_Exercise brief_
Copy out every line of the records below word for word, leaving out the pictures.

Records:
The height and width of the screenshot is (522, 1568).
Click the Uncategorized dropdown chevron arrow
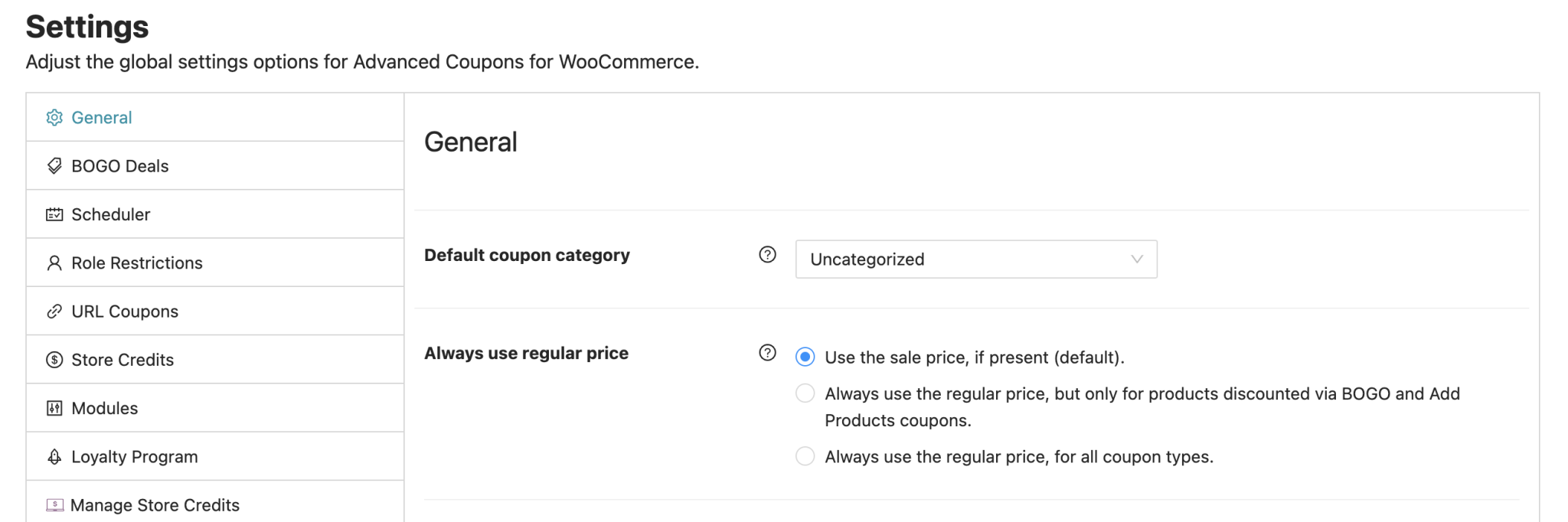[x=1137, y=259]
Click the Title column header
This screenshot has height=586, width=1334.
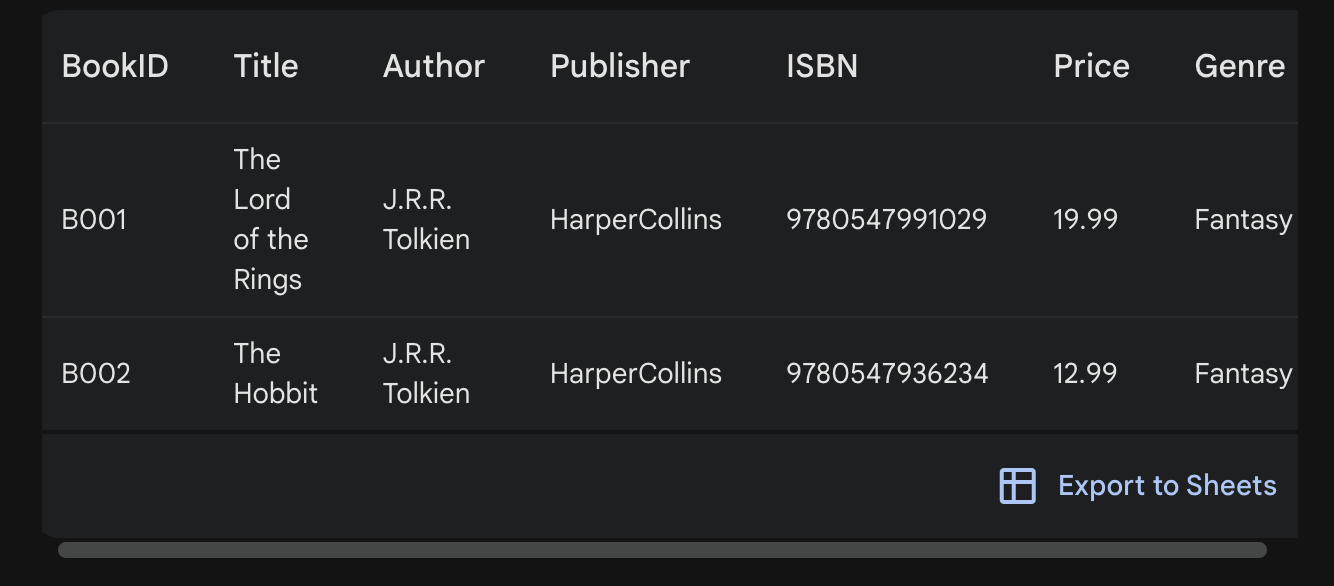point(266,66)
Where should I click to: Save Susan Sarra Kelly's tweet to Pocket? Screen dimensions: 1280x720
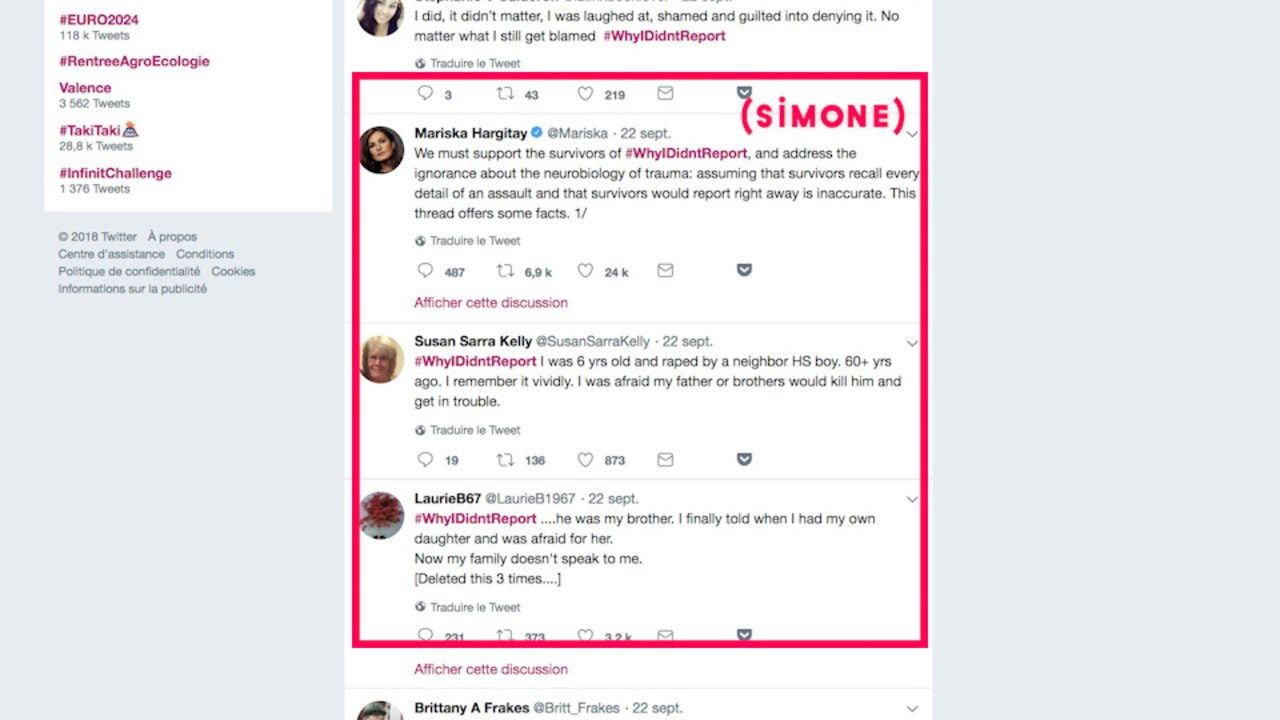coord(744,460)
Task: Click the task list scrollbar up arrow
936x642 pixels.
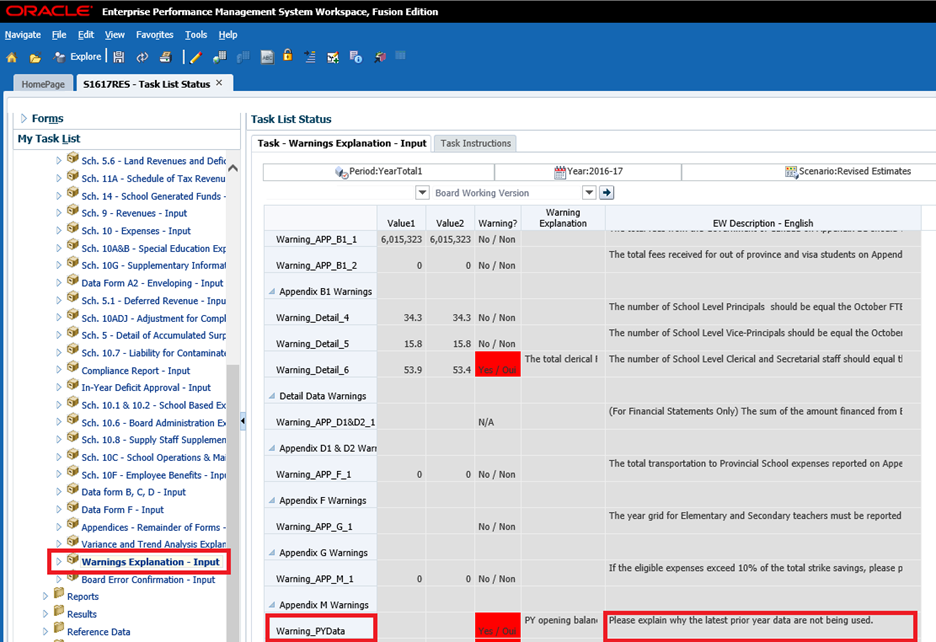Action: pyautogui.click(x=233, y=168)
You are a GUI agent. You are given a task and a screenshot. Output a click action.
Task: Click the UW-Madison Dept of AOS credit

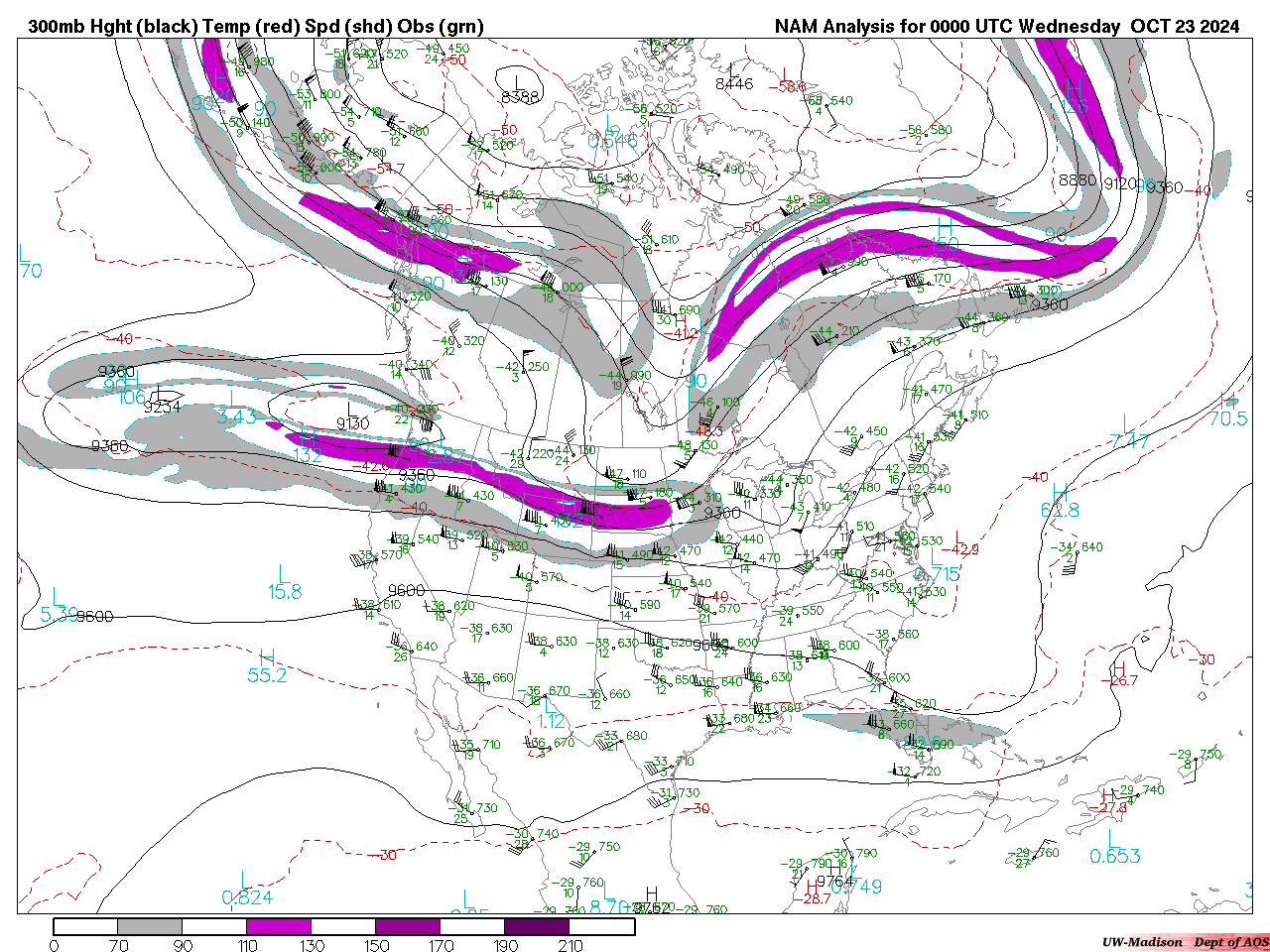(x=1185, y=942)
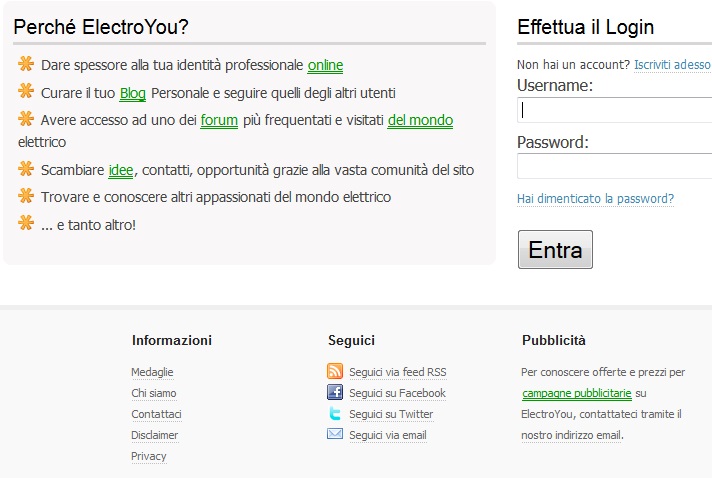Open the idee link

tap(121, 170)
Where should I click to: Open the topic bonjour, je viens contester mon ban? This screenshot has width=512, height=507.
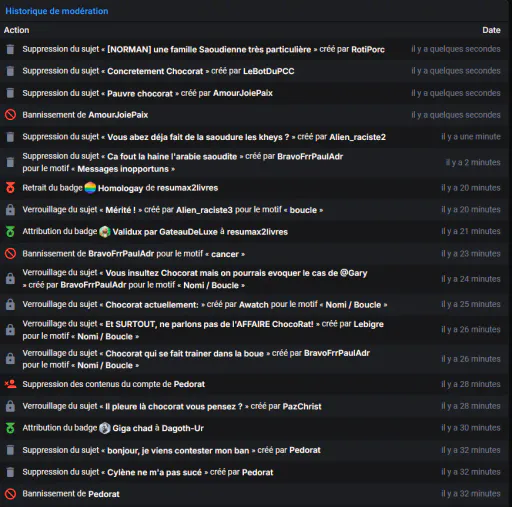pos(178,451)

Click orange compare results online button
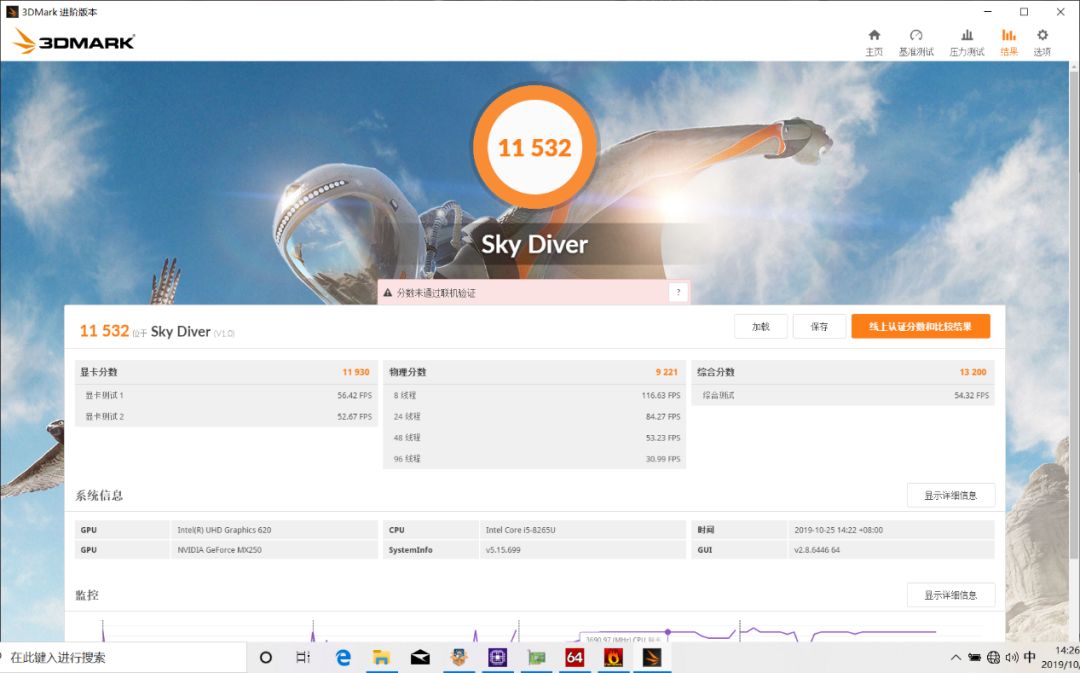click(x=920, y=327)
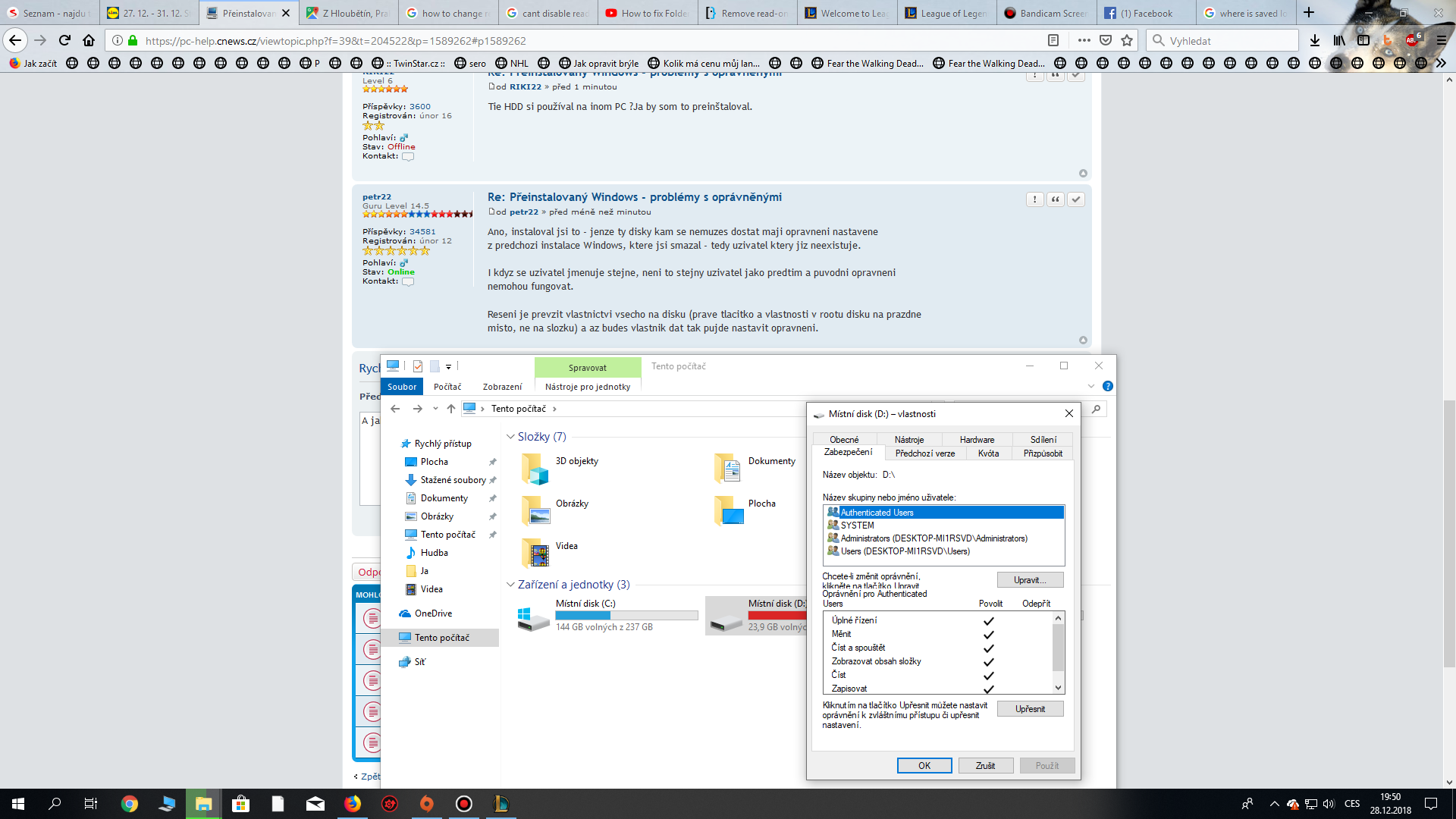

_Result of the exercise_
The height and width of the screenshot is (522, 1568).
Click the Uncategorized dropdown chevron arrow
[x=1137, y=259]
Click the Title column header
This screenshot has height=586, width=1334.
point(266,66)
Where should I click to: Save Susan Sarra Kelly's tweet to Pocket? Screen dimensions: 1280x720
coord(744,460)
Task: Click the task list scrollbar up arrow
936x642 pixels.
Action: pyautogui.click(x=233, y=168)
You are a GUI agent. You are given a task and a screenshot. Output a click action.
Task: Click the UW-Madison Dept of AOS credit

(x=1185, y=942)
Open the idee link

tap(121, 170)
Where should I click to: Open the topic bonjour, je viens contester mon ban? This screenshot has width=512, height=507.
pos(178,451)

Click orange compare results online button
click(x=920, y=327)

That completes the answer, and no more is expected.